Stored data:
________

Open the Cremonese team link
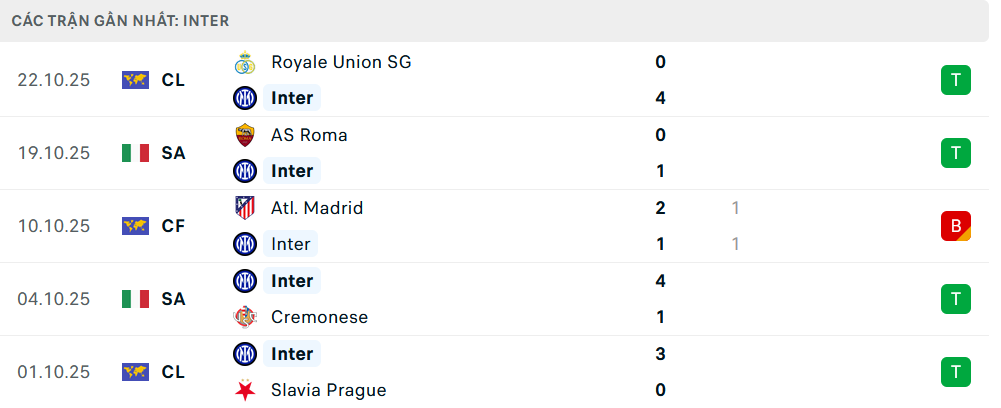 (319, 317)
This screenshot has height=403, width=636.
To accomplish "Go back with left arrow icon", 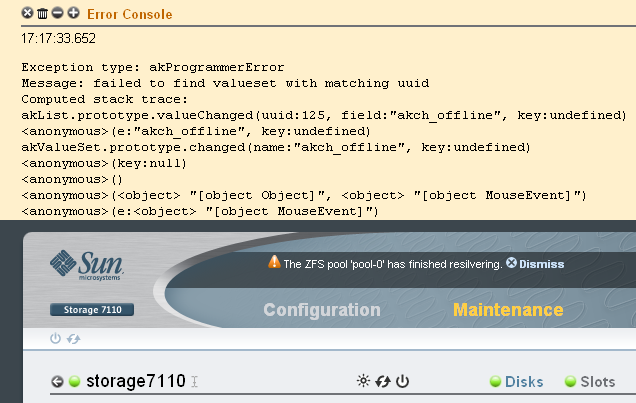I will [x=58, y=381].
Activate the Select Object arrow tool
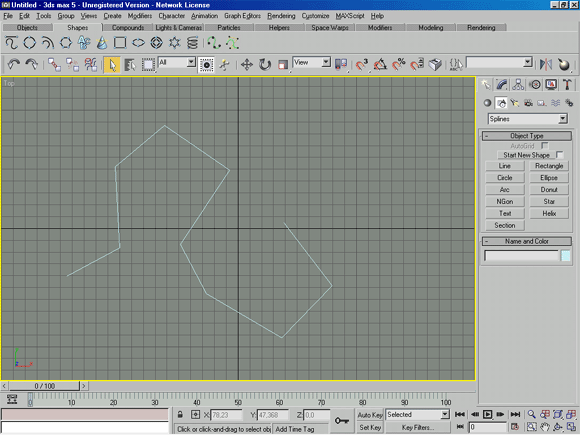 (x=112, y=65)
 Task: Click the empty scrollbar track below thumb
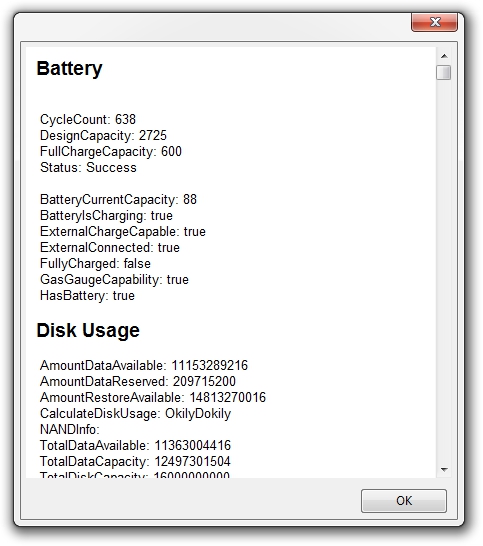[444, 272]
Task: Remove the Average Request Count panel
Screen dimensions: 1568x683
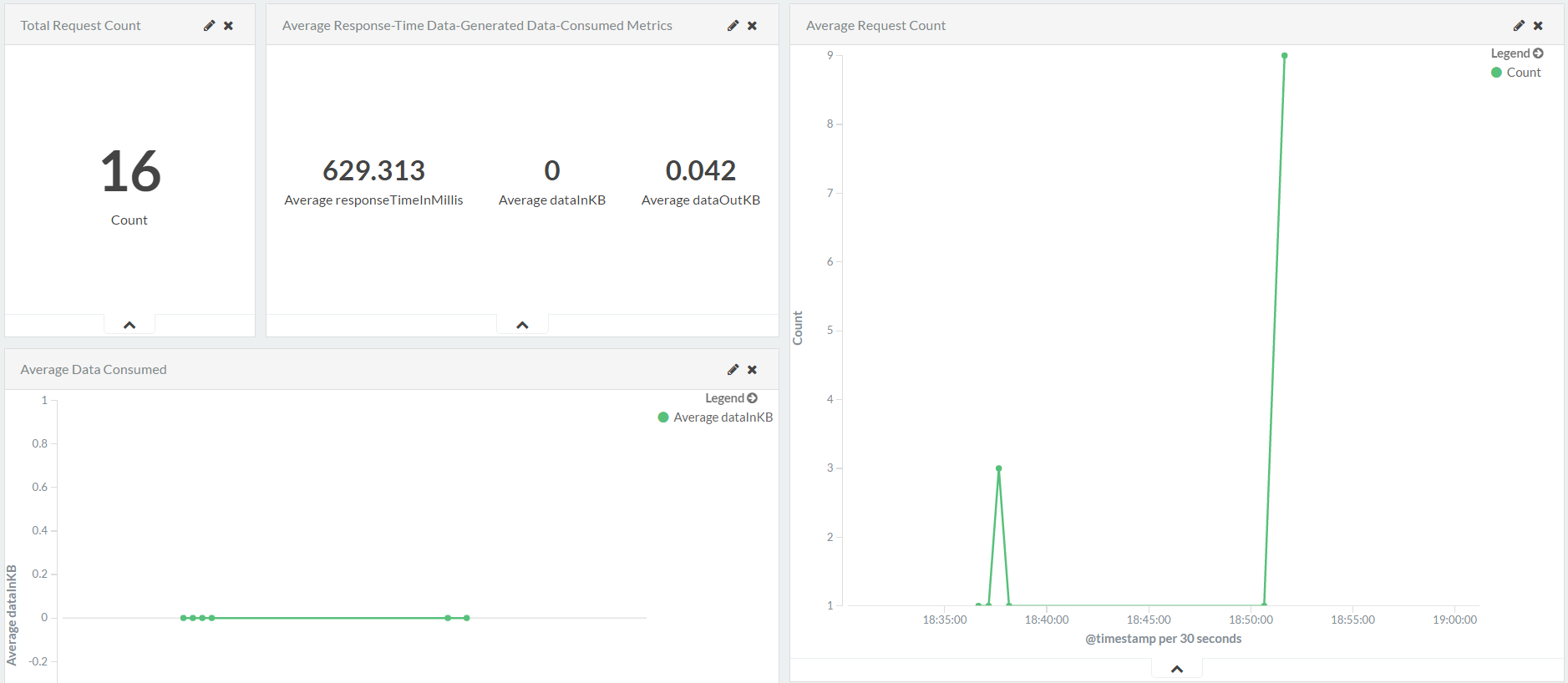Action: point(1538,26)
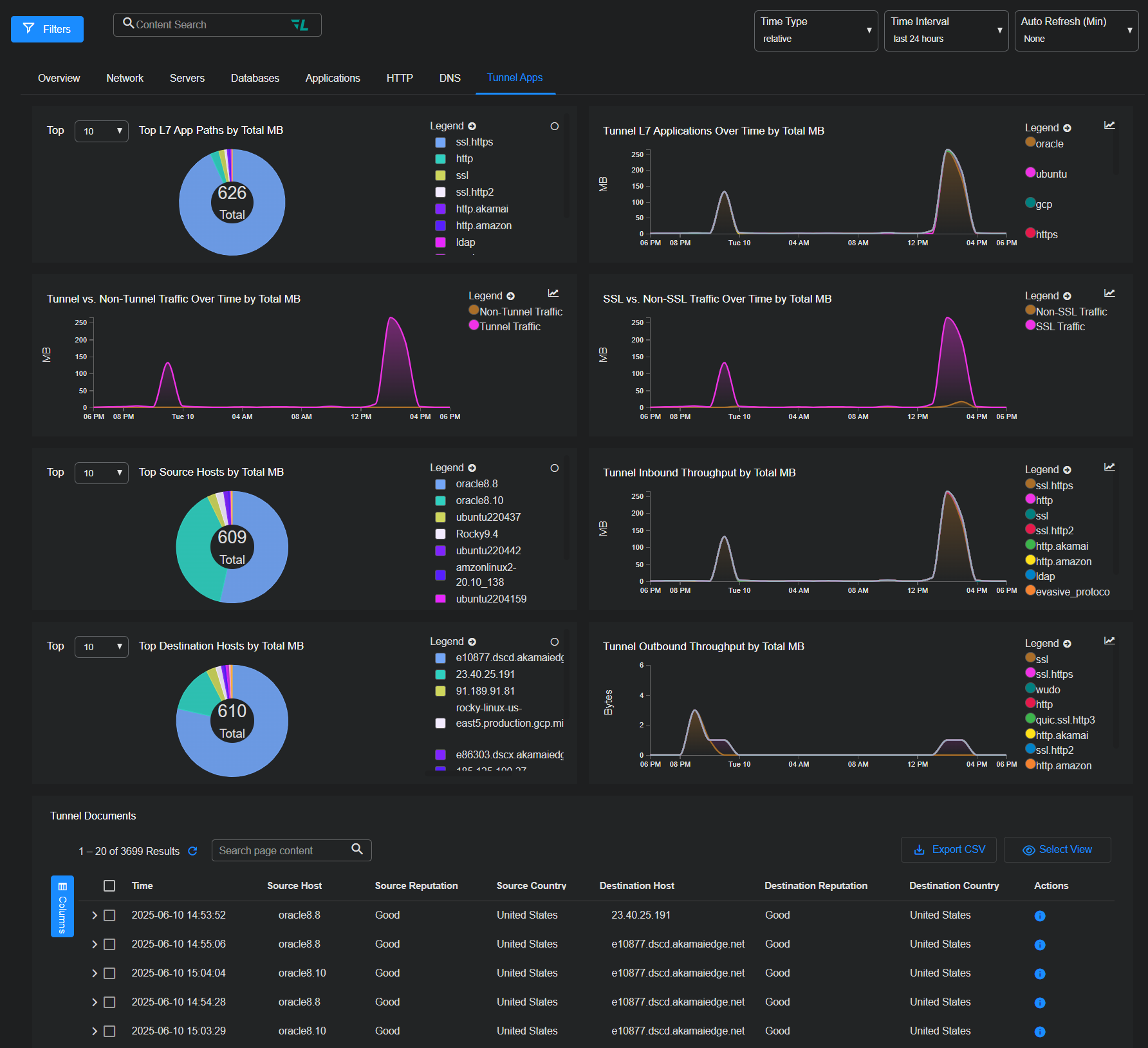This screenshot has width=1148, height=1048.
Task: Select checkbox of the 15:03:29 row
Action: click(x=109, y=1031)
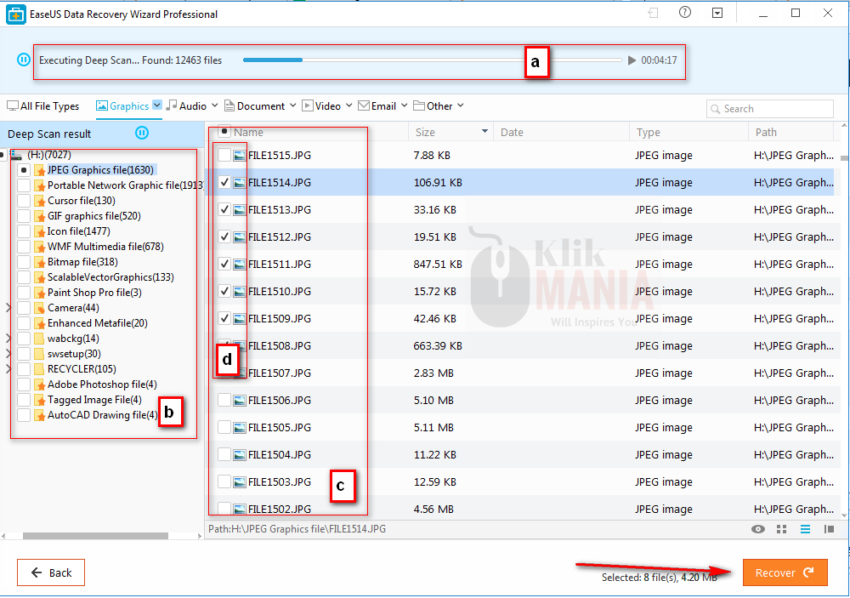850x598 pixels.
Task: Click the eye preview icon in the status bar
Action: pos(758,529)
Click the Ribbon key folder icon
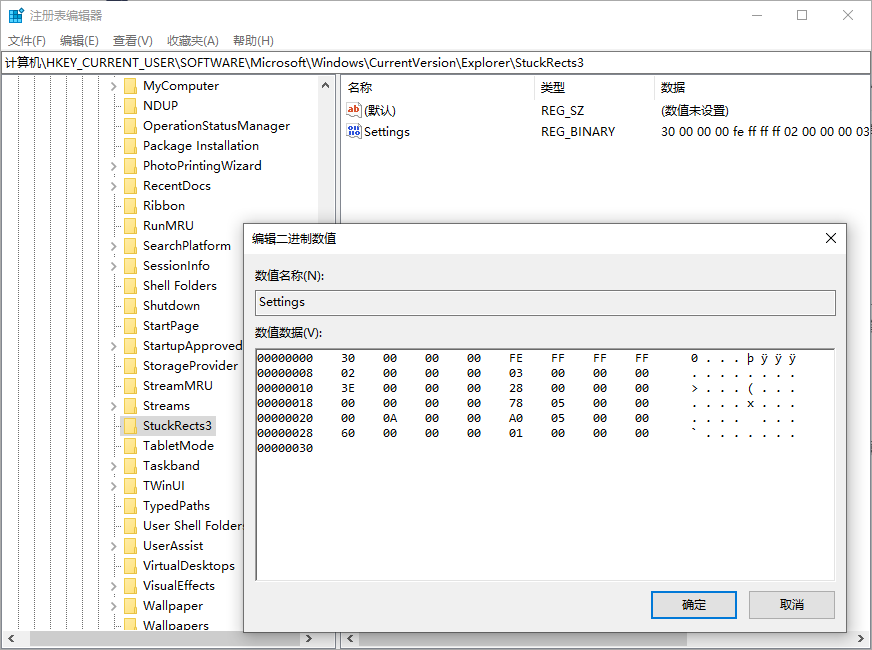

________

• _Exercise prompt_:
Please transcribe exactly the part of the records that opens with the line containing "Activate the Select Object arrow tool" and closes with the line containing "Task: Remove the Average Request Count panel", both ends included, and leave out the pictures.

• _Output of the task_:
Activate the Select Object arrow tool
 (x=112, y=65)
 Task: Click the empty scrollbar track below thumb
[444, 272]
Task: Remove the Average Request Count panel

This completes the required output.